= TASK DETAILS =
When you answer, restate the entries below without altering anything.

-- Opening Marker --

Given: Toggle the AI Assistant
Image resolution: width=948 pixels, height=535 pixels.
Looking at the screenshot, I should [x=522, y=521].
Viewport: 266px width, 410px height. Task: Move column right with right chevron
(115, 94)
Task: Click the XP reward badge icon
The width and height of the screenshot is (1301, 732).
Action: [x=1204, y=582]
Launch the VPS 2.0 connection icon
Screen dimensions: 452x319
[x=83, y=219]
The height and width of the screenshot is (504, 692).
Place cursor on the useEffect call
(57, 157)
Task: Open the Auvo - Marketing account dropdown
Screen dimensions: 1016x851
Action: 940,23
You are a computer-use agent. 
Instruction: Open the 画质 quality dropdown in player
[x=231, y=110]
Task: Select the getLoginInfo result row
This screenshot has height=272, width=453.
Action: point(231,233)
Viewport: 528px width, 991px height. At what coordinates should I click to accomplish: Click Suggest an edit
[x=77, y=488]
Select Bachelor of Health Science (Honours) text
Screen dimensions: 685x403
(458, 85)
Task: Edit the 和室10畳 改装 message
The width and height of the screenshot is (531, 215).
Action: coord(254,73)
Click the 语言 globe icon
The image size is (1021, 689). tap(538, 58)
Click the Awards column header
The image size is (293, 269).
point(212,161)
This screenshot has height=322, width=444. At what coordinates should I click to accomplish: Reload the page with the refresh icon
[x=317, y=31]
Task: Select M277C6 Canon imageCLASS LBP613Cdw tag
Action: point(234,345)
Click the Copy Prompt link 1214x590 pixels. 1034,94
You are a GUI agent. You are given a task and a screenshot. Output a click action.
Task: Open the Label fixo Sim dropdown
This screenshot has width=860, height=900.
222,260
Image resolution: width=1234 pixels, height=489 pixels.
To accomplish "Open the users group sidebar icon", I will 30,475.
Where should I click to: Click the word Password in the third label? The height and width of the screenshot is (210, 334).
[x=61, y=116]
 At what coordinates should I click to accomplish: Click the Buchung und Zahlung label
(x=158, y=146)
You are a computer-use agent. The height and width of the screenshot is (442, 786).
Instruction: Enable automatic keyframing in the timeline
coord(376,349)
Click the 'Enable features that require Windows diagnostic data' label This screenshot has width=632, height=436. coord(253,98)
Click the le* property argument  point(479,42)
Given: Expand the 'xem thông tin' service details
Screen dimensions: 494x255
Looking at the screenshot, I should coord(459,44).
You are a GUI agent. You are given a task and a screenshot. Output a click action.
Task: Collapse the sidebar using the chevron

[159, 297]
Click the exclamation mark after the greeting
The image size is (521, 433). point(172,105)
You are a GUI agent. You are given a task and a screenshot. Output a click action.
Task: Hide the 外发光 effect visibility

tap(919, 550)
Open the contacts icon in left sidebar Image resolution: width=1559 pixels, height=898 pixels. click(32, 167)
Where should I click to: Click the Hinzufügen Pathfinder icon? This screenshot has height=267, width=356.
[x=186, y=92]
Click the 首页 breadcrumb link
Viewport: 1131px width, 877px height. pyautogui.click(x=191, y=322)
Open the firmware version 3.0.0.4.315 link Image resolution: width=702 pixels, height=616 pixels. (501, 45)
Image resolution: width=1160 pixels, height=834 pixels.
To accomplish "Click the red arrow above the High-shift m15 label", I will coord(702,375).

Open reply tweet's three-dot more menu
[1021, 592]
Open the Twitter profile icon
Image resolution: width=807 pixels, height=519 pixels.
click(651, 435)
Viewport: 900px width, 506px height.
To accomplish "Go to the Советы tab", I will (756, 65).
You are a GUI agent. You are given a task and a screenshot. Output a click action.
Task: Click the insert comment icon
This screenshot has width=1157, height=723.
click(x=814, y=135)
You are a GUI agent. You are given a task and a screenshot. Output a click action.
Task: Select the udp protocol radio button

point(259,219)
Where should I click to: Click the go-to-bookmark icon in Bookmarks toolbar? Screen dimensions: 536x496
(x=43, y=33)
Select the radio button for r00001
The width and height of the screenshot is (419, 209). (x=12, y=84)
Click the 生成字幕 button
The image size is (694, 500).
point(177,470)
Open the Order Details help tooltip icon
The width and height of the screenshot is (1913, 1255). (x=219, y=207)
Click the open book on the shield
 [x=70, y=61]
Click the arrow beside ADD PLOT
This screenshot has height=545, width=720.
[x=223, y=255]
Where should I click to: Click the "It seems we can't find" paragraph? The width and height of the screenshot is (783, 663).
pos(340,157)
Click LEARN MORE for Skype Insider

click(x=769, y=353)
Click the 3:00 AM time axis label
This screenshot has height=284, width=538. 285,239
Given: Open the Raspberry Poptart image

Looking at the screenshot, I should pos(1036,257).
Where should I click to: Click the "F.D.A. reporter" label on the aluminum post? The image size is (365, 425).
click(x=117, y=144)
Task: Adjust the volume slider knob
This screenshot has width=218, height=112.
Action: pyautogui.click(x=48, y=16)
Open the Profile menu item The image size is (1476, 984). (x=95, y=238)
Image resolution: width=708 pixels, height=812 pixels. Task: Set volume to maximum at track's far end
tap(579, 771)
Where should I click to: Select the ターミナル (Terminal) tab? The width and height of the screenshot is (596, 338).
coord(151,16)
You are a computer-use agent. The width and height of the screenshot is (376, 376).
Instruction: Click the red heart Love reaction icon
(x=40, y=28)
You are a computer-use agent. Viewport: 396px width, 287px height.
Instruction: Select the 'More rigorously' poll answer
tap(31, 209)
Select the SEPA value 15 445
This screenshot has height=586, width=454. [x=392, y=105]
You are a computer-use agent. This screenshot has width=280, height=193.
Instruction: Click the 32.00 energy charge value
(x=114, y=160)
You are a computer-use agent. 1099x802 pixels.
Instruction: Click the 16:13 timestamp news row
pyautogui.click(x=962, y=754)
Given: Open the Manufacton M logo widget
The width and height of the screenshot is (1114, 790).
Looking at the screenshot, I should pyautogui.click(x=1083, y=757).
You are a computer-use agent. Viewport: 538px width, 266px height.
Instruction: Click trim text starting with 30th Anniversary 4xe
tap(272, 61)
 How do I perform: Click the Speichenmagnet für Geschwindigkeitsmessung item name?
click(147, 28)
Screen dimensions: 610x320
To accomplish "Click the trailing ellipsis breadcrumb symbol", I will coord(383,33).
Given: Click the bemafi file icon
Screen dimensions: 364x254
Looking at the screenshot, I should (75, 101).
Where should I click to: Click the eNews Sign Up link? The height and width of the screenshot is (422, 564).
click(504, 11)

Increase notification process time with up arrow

-- Closing Marker --

= RESPONSE =
Given: Toggle the AI Assistant
Image resolution: width=948 pixels, height=535 pixels.
Looking at the screenshot, I should [x=522, y=521].
Viewport: 266px width, 410px height. Task: Move column right with right chevron
(115, 94)
Task: Click the XP reward badge icon
The width and height of the screenshot is (1301, 732).
Action: [x=1204, y=582]
Launch the VPS 2.0 connection icon
Screen dimensions: 452x319
[x=83, y=219]
The height and width of the screenshot is (504, 692).
Place cursor on the useEffect call
(57, 157)
Task: Open the Auvo - Marketing account dropdown
Screen dimensions: 1016x851
Action: 940,23
You are a computer-use agent. 
Instruction: Open the 画质 quality dropdown in player
[x=231, y=110]
Task: Select the getLoginInfo result row
This screenshot has height=272, width=453.
Action: point(231,233)
Viewport: 528px width, 991px height. At what coordinates should I click to accomplish: Click Suggest an edit
[x=77, y=488]
Select Bachelor of Health Science (Honours) text
Screen dimensions: 685x403
(458, 85)
Task: Edit the 和室10畳 改装 message
The width and height of the screenshot is (531, 215).
Action: coord(254,73)
Click the 语言 globe icon
The image size is (1021, 689). tap(538, 58)
Click the Awards column header
The image size is (293, 269).
point(212,161)
This screenshot has height=322, width=444. At what coordinates should I click to accomplish: Reload the page with the refresh icon
[x=317, y=31]
Task: Select M277C6 Canon imageCLASS LBP613Cdw tag
Action: point(234,345)
Click the Copy Prompt link 1214x590 pixels. 1034,94
You are a GUI agent. You are given a task and a screenshot. Output a click action.
Task: Open the Label fixo Sim dropdown
This screenshot has width=860, height=900.
222,260
Image resolution: width=1234 pixels, height=489 pixels.
To accomplish "Open the users group sidebar icon", I will 30,475.
Where should I click to: Click the word Password in the third label? The height and width of the screenshot is (210, 334).
[x=61, y=116]
 At what coordinates should I click to accomplish: Click the Buchung und Zahlung label
(x=158, y=146)
You are a computer-use agent. The height and width of the screenshot is (442, 786).
Instruction: Enable automatic keyframing in the timeline
coord(376,349)
Click the 'Enable features that require Windows diagnostic data' label This screenshot has width=632, height=436. coord(253,98)
Click the le* property argument  point(479,42)
Given: Expand the 'xem thông tin' service details
Screen dimensions: 494x255
Looking at the screenshot, I should coord(459,44).
You are a GUI agent. You are given a task and a screenshot. Output a click action.
Task: Collapse the sidebar using the chevron

[159, 297]
Click the exclamation mark after the greeting
The image size is (521, 433). point(172,105)
You are a GUI agent. You are given a task and a screenshot. Output a click action.
Task: Hide the 外发光 effect visibility

tap(919, 550)
Open the contacts icon in left sidebar Image resolution: width=1559 pixels, height=898 pixels. click(32, 167)
Where should I click to: Click the Hinzufügen Pathfinder icon? This screenshot has height=267, width=356.
[x=186, y=92]
Click the 首页 breadcrumb link
Viewport: 1131px width, 877px height. pyautogui.click(x=191, y=322)
Open the firmware version 3.0.0.4.315 link Image resolution: width=702 pixels, height=616 pixels. (501, 45)
Image resolution: width=1160 pixels, height=834 pixels.
To accomplish "Click the red arrow above the High-shift m15 label", I will coord(702,375).

Open reply tweet's three-dot more menu
[1021, 592]
Open the Twitter profile icon
Image resolution: width=807 pixels, height=519 pixels.
click(651, 435)
Viewport: 900px width, 506px height.
To accomplish "Go to the Советы tab", I will (756, 65).
You are a GUI agent. You are given a task and a screenshot. Output a click action.
Task: Click the insert comment icon
This screenshot has width=1157, height=723.
click(x=814, y=135)
You are a GUI agent. You are given a task and a screenshot. Output a click action.
Task: Select the udp protocol radio button

point(259,219)
Where should I click to: Click the go-to-bookmark icon in Bookmarks toolbar? Screen dimensions: 536x496
(x=43, y=33)
Select the radio button for r00001
The width and height of the screenshot is (419, 209). (x=12, y=84)
Click the 生成字幕 button
The image size is (694, 500).
point(177,470)
Open the Order Details help tooltip icon
The width and height of the screenshot is (1913, 1255). (x=219, y=207)
Click the open book on the shield
 [x=70, y=61]
Click the arrow beside ADD PLOT
This screenshot has height=545, width=720.
[x=223, y=255]
Where should I click to: Click the "It seems we can't find" paragraph? The width and height of the screenshot is (783, 663).
pos(340,157)
Click LEARN MORE for Skype Insider

click(x=769, y=353)
Click the 3:00 AM time axis label
This screenshot has height=284, width=538. 285,239
Given: Open the Raspberry Poptart image

Looking at the screenshot, I should pos(1036,257).
Where should I click to: Click the "F.D.A. reporter" label on the aluminum post? The image size is (365, 425).
click(x=117, y=144)
Task: Adjust the volume slider knob
This screenshot has width=218, height=112.
Action: pyautogui.click(x=48, y=16)
Open the Profile menu item The image size is (1476, 984). (x=95, y=238)
Image resolution: width=708 pixels, height=812 pixels. Task: Set volume to maximum at track's far end
tap(579, 771)
Where should I click to: Select the ターミナル (Terminal) tab? The width and height of the screenshot is (596, 338).
coord(151,16)
You are a computer-use agent. The width and height of the screenshot is (376, 376).
Instruction: Click the red heart Love reaction icon
(x=40, y=28)
You are a computer-use agent. Viewport: 396px width, 287px height.
Instruction: Select the 'More rigorously' poll answer
tap(31, 209)
Select the SEPA value 15 445
This screenshot has height=586, width=454. [x=392, y=105]
You are a computer-use agent. This screenshot has width=280, height=193.
Instruction: Click the 32.00 energy charge value
(x=114, y=160)
You are a computer-use agent. 1099x802 pixels.
Instruction: Click the 16:13 timestamp news row
pyautogui.click(x=962, y=754)
Given: Open the Manufacton M logo widget
The width and height of the screenshot is (1114, 790).
Looking at the screenshot, I should pyautogui.click(x=1083, y=757).
You are a computer-use agent. Viewport: 538px width, 266px height.
Instruction: Click trim text starting with 30th Anniversary 4xe
tap(272, 61)
 How do I perform: Click the Speichenmagnet für Geschwindigkeitsmessung item name?
click(147, 28)
Screen dimensions: 610x320
To accomplish "Click the trailing ellipsis breadcrumb symbol", I will coord(383,33).
Given: Click the bemafi file icon
Screen dimensions: 364x254
Looking at the screenshot, I should (75, 101).
Where should I click to: Click the eNews Sign Up link? The height and width of the screenshot is (422, 564).
click(504, 11)

Increase notification process time with up arrow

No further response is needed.